A private sailing trip to Isla Mujeres
After the usual introduction of the morning, we headed off to Cancun’s hotel zone to board a private sailing catamaran to host just our group. We were going to sail to Isla Mujeres, a nearby tiny Caribbean island which took its name from the many sculptures representing women that the Spaniard conquerors could see from their boats on their arrival. Everybody was excited to visit the local turtle farm, a huge effort from conservationist and authorities to preserve and protect the sea turtle, an amazing creature who lays its eggs in their coasts every year, and has many predators that nowadays is endangered. After spending the first couple of hours sailing
We again found ourselves chatting away in Spanish (haltingly at first) and little by little picking up plenty of words the LGs seemed intent on repeating. When I spoke with my husband back home (the poor thing couldn’t get vacations this time!) he wouldn’t imagine me speaking Spanish, since he’d never heard me before. In our past trips to Mexico or Spain, I let waiters and people at the hotel talk to me in English, because I didn’t think anyone could understand my Spanish! Now I felt more empowered every time I addressed a local in a shop and saw that they were able to understand me and actually relieved to speak to me in their own language.
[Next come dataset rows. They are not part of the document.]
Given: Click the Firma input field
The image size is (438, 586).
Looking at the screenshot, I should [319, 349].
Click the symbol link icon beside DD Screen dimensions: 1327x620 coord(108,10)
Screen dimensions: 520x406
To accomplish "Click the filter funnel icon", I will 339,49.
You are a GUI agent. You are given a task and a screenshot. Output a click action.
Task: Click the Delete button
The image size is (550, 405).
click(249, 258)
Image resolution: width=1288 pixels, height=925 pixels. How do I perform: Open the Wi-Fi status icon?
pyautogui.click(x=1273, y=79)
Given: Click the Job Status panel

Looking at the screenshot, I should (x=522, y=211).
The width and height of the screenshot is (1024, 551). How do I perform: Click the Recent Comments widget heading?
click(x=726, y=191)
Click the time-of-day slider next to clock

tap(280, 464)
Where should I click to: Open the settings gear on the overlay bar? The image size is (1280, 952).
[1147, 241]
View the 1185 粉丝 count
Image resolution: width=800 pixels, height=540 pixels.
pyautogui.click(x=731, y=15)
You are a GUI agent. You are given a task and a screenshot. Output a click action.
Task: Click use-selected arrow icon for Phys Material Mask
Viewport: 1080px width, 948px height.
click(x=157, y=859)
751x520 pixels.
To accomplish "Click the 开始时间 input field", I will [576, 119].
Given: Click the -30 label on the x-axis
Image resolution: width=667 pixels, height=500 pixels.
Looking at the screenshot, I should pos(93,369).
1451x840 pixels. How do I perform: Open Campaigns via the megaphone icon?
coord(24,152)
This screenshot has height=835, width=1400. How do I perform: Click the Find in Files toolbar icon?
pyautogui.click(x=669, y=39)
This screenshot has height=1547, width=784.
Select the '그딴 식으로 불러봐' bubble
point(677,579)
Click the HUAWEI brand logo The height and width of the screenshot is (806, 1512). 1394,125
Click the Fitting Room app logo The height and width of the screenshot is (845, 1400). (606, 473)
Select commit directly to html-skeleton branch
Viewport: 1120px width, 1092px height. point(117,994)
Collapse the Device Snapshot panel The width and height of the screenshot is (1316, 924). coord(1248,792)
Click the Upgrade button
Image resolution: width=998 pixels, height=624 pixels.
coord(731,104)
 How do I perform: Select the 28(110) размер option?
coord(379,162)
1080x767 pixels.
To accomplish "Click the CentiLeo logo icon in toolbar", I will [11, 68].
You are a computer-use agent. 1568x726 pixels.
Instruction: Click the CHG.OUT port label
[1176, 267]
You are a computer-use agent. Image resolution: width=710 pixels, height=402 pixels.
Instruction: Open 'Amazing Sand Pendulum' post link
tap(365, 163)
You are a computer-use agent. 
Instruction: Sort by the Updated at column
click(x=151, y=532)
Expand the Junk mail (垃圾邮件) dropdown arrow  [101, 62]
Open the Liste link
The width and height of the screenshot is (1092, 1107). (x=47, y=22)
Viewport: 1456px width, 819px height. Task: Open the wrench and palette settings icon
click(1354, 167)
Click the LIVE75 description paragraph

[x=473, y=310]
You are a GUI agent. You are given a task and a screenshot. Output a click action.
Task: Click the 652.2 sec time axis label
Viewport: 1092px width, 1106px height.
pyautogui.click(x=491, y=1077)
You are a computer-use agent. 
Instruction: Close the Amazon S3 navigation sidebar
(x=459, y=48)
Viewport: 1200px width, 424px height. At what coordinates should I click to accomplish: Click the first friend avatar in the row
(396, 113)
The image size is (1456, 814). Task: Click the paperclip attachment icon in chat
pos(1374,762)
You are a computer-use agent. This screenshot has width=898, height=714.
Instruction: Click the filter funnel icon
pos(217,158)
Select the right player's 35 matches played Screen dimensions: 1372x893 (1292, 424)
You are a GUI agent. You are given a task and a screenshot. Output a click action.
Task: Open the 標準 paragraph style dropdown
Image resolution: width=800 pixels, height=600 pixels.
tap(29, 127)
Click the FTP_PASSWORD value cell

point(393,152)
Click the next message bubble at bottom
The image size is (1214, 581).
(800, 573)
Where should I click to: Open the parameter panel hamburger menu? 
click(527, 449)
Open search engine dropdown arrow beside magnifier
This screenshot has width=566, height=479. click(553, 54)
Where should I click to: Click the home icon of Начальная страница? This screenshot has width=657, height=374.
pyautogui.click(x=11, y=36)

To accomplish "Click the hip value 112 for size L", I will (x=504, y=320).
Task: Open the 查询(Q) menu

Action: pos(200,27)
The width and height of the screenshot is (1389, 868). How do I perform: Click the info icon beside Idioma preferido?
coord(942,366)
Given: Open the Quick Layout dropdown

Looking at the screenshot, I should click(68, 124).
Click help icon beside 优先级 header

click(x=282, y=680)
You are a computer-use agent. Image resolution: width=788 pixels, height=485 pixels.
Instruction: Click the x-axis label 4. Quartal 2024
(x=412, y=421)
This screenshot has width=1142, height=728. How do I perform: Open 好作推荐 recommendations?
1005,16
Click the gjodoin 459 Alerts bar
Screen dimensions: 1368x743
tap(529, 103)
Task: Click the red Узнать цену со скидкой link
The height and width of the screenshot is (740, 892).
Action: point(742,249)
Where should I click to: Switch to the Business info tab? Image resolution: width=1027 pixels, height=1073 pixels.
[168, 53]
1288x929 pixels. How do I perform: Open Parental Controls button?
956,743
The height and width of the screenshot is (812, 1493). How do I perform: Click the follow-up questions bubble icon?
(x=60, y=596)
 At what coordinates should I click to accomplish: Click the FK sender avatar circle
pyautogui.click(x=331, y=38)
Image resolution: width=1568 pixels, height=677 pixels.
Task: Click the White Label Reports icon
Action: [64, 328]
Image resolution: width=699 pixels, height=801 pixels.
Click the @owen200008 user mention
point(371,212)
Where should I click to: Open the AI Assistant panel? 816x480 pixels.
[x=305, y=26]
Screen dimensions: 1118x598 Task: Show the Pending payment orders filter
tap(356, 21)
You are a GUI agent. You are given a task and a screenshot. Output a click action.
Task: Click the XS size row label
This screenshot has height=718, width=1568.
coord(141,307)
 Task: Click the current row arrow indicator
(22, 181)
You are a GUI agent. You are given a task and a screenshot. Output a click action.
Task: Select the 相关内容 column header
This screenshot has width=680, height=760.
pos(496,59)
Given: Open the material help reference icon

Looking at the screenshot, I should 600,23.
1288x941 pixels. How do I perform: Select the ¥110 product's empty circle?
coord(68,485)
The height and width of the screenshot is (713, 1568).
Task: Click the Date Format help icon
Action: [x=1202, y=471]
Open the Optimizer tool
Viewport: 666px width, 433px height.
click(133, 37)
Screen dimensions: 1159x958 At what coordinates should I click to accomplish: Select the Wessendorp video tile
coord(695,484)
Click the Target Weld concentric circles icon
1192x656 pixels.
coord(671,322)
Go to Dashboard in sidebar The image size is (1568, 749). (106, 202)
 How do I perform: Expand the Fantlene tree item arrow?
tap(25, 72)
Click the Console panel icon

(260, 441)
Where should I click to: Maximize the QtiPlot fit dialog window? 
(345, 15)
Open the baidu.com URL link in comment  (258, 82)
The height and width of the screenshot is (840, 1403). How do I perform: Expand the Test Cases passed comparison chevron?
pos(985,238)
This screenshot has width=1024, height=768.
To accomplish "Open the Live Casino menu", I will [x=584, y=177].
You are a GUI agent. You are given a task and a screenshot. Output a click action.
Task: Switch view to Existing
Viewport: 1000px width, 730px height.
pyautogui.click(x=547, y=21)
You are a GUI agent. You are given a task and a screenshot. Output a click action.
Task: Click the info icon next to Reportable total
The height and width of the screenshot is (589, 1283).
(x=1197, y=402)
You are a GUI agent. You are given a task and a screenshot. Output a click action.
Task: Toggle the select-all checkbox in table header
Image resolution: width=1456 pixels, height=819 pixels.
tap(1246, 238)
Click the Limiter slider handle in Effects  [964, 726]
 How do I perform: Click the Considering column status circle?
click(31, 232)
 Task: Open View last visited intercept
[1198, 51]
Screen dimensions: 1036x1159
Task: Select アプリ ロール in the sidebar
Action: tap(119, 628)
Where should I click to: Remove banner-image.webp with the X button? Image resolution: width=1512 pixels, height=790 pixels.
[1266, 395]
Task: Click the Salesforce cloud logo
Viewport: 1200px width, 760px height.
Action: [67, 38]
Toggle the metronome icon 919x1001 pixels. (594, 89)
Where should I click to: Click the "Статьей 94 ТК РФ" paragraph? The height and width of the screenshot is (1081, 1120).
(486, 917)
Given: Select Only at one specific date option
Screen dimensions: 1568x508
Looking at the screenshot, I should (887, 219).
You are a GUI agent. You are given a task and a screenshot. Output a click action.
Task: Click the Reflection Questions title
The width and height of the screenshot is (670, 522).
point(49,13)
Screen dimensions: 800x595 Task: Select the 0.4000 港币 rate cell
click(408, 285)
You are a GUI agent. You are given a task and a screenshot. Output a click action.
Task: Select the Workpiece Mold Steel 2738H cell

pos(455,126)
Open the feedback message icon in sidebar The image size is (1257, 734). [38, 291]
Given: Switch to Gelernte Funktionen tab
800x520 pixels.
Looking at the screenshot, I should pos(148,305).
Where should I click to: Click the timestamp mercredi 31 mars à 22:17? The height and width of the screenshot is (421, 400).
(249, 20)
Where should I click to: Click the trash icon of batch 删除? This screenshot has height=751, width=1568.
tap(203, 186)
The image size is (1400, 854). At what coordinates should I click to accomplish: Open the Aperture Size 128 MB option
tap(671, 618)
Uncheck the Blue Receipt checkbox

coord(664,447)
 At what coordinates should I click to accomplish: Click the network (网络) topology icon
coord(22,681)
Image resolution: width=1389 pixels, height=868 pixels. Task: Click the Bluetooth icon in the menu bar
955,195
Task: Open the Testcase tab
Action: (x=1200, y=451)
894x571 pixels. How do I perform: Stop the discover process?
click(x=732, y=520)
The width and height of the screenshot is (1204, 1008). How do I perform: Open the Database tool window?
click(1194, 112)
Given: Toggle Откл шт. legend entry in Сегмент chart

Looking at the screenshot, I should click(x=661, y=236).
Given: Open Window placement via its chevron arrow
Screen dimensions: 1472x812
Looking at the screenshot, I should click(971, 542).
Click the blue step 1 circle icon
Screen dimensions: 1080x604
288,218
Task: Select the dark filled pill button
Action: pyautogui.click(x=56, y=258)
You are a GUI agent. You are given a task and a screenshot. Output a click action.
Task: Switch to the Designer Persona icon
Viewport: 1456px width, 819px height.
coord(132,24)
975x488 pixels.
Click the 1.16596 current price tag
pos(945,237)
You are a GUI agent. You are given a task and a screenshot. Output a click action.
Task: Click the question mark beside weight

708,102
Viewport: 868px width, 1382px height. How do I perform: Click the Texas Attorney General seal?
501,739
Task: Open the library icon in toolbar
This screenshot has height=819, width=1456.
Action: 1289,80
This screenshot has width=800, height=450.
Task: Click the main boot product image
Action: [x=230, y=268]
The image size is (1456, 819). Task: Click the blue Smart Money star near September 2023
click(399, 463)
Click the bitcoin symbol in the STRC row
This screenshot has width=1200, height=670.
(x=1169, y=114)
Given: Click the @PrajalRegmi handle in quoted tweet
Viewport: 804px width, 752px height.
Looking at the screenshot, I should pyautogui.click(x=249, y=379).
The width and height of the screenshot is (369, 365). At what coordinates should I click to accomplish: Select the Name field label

During the next five days, we could explore all sorts of amazing places from ecoparks where one can bike, kayak or just hang out on a hammock, to the cultural centres like Xcaret which staged a Broadway type show showcasing the regions musical and cultural traditions in spectacular fashion. All along the way I improved my Spanish and came to love the region’s local flavour and laid back attitude. I unfortunately couldn’t spare another week from work and was envious of several of the other participants who had another full week to go.
Nevertheless, I had taken a giant leap as far as my Spanish goes and became a true believer in the concept — learn by doing, speaking, hearing and living it!